Note each line in the data below that holds "Select", and copy it.

Entries taken from a collection

_____

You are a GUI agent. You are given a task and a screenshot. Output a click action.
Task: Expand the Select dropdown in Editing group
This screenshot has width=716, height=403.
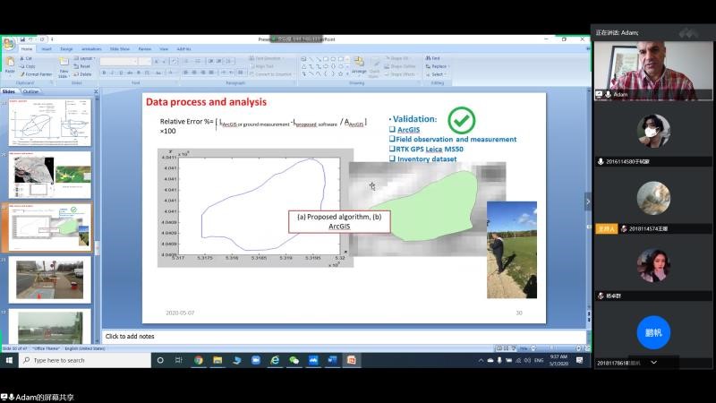(438, 74)
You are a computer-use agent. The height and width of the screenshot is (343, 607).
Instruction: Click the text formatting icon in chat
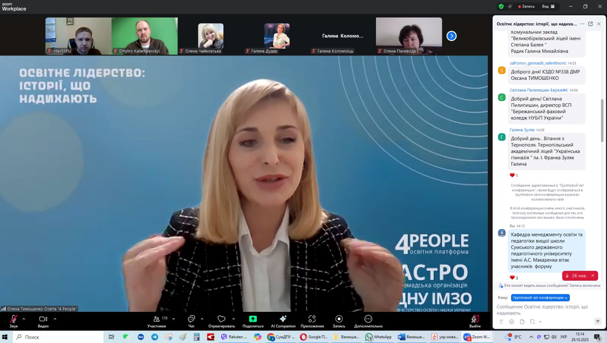tap(501, 322)
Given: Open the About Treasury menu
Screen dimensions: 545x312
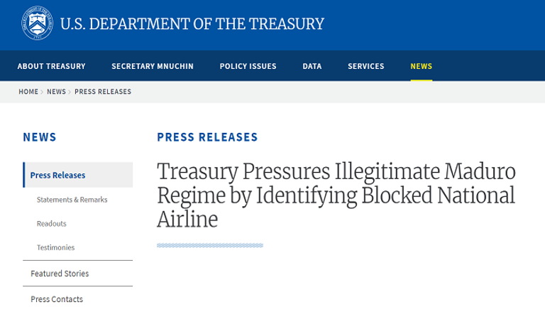Looking at the screenshot, I should click(51, 66).
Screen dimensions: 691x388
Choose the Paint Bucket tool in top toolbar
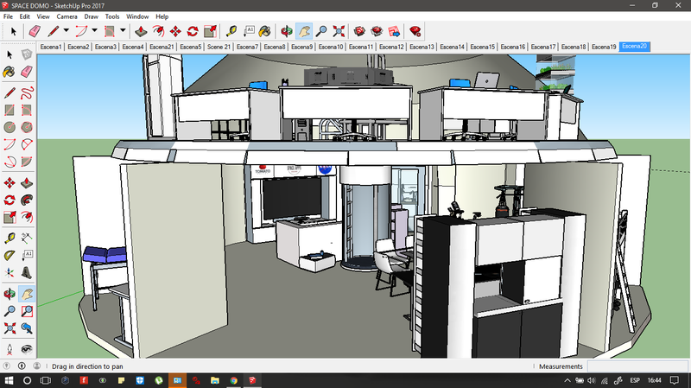tap(265, 31)
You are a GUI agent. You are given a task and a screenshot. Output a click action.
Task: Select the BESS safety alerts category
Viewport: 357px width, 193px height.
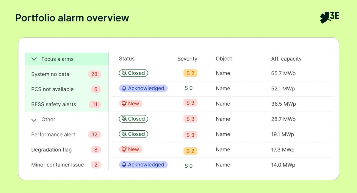pos(67,104)
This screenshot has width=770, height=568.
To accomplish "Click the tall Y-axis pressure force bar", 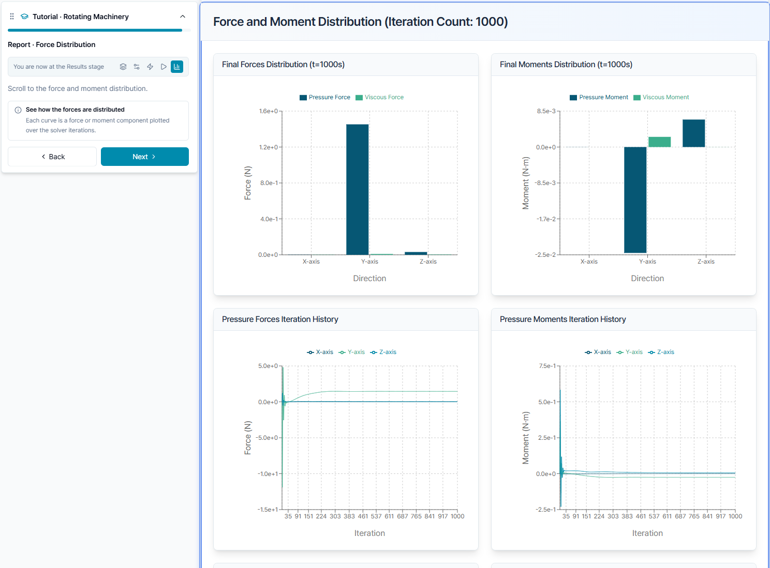I will pos(358,189).
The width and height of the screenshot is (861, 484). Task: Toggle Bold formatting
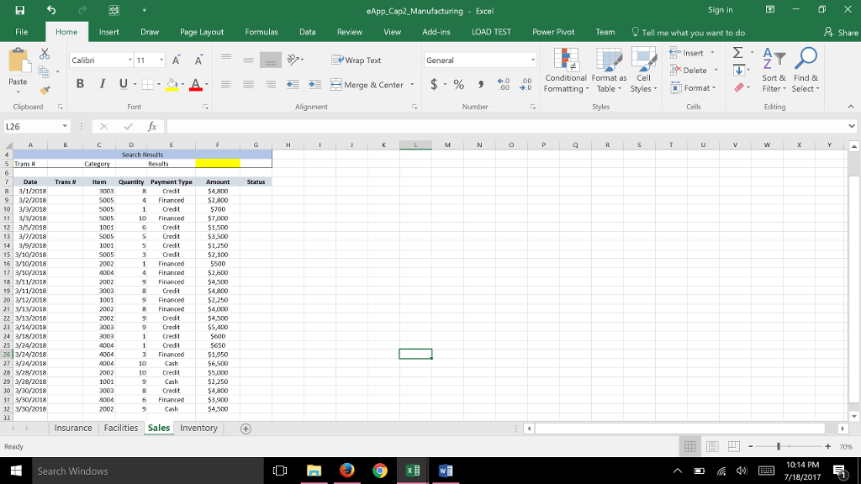coord(81,84)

_____

## TASK OUTPUT
Task: Expand the Select dropdown in Editing group
Task: Select the BESS safety alerts category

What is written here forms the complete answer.